A legal obligation to assess

ACS’ Dannhauser has said he disagreed with some of the bill’s language.

“We have concern to say something like ‘anything can be used against you in a court of law’ track[s] so much to Miranda that we might increase fear,” he said at a state legislative hearing last fall.

Some parents and their advocates say the language is necessary because of longstanding racial disparities in the child welfare system and the trauma inflicted by investigations, which are frequently invasive and unsupported by evidence.

Only 28.2% of ACS investigations last fiscal year resulted in findings of child neglect or the less common offense of abuse, according to the latest Mayor’s Management Report. Black and Latino families make up over 80% of cases, despite those groups representing just over half of the city’s population, a recent study by the New York Civil Liberties Union found.

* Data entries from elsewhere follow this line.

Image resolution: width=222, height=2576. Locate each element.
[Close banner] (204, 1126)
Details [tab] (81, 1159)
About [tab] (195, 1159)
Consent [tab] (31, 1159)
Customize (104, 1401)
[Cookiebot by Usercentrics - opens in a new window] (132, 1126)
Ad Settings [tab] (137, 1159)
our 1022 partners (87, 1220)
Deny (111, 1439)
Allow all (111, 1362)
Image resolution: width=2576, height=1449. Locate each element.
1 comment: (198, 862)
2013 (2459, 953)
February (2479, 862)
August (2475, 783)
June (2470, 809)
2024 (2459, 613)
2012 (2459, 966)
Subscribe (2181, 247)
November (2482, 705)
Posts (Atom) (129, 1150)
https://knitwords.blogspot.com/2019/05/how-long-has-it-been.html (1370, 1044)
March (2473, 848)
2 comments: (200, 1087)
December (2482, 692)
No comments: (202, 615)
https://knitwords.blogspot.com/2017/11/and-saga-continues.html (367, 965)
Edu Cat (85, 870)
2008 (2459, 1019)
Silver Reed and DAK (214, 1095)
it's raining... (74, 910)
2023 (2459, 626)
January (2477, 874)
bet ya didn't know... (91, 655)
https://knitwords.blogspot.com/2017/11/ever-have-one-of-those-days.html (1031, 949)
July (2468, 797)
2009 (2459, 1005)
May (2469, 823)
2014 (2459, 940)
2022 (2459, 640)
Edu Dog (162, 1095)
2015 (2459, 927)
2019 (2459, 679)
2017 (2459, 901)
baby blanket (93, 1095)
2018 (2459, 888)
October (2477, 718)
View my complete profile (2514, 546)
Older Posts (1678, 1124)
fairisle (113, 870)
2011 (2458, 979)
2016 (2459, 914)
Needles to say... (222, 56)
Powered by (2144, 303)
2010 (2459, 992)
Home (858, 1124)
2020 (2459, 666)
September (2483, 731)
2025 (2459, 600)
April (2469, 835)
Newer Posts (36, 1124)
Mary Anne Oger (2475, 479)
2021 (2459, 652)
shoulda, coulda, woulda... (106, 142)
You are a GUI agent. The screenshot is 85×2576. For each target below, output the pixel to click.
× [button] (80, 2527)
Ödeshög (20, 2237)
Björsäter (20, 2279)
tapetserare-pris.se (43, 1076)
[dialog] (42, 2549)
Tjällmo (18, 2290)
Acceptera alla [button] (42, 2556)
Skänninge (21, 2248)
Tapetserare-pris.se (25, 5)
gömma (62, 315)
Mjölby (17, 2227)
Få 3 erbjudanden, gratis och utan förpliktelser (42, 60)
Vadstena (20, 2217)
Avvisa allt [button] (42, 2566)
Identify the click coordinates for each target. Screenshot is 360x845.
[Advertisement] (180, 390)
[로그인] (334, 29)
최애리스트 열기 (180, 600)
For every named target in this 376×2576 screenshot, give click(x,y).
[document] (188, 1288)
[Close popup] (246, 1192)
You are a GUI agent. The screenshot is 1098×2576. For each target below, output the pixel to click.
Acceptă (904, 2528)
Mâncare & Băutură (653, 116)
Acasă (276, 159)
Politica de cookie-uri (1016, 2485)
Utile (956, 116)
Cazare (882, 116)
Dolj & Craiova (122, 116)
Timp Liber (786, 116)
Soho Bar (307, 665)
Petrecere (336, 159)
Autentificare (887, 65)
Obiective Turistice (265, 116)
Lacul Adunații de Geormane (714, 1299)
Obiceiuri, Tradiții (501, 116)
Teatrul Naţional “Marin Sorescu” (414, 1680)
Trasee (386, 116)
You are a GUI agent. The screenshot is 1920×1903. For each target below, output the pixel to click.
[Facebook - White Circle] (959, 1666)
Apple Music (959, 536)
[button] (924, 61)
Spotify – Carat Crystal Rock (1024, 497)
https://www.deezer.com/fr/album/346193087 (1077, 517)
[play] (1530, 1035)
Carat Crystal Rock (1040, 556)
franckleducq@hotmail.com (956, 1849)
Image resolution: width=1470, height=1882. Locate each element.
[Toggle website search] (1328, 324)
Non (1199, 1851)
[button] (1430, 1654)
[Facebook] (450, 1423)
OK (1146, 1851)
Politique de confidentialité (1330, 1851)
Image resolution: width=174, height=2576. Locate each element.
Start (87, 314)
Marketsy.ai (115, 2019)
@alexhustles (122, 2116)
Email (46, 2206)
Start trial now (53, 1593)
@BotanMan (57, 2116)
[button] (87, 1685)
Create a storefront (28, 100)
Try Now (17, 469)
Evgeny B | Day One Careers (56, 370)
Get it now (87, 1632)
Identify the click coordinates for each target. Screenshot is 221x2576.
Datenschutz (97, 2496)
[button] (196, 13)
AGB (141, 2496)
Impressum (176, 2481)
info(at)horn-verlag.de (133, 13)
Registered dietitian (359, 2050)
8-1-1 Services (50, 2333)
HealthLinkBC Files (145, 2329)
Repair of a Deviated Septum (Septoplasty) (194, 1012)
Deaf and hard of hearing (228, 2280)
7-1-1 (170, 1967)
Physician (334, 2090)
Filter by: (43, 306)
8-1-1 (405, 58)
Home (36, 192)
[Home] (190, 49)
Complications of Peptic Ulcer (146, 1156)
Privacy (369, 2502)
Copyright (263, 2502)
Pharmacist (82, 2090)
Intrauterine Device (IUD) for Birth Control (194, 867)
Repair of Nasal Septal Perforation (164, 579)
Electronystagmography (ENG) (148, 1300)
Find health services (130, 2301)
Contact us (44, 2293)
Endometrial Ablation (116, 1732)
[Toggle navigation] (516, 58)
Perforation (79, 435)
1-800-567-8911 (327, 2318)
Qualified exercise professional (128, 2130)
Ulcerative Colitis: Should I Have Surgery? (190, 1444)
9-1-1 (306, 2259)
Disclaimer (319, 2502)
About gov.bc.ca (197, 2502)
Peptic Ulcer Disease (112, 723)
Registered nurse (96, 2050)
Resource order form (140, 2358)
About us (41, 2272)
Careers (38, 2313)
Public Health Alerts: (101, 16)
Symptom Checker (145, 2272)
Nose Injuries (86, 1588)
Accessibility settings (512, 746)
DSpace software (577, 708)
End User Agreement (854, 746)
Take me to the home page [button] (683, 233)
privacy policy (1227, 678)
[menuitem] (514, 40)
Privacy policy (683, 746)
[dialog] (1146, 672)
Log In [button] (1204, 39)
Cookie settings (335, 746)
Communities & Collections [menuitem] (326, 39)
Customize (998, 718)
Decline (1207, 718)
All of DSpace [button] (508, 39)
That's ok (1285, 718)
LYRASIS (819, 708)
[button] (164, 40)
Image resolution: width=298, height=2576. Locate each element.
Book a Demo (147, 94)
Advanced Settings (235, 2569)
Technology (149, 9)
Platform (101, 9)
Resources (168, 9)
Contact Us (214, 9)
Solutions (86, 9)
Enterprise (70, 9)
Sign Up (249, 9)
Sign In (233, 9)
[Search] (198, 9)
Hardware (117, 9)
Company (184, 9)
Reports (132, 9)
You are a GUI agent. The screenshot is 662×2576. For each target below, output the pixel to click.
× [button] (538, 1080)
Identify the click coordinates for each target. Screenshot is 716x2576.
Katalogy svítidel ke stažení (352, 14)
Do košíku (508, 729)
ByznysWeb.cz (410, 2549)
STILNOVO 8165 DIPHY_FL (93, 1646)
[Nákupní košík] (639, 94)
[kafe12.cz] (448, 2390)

An unidentified mother filed a lawsuit late last year against the city after being subjected to several ACS probes, none of which faulted her parenting. She claimed the inquiries traumatized her young son — who often jumps out of bed in the middle of the night, afraid a caseworker is at the door — according to the complaint.

The new letters ACS is rolling out inform parents that the agency has received a report about their children and ACS “has a legal obligation to assess the safety of your child(ren) to complete an assessment of the concerns.”

The letters note that ACS requests permission to discuss the alleged concerns and “explain the process.” The document continues: “We want you to know that you have a right to not let ACS into your home.”

The letters go on to say that if parents deny ACS entry into their home, the agency is “required by law to determine how best to assess the safety of your child(ren),” including by requesting a judicial order from family court.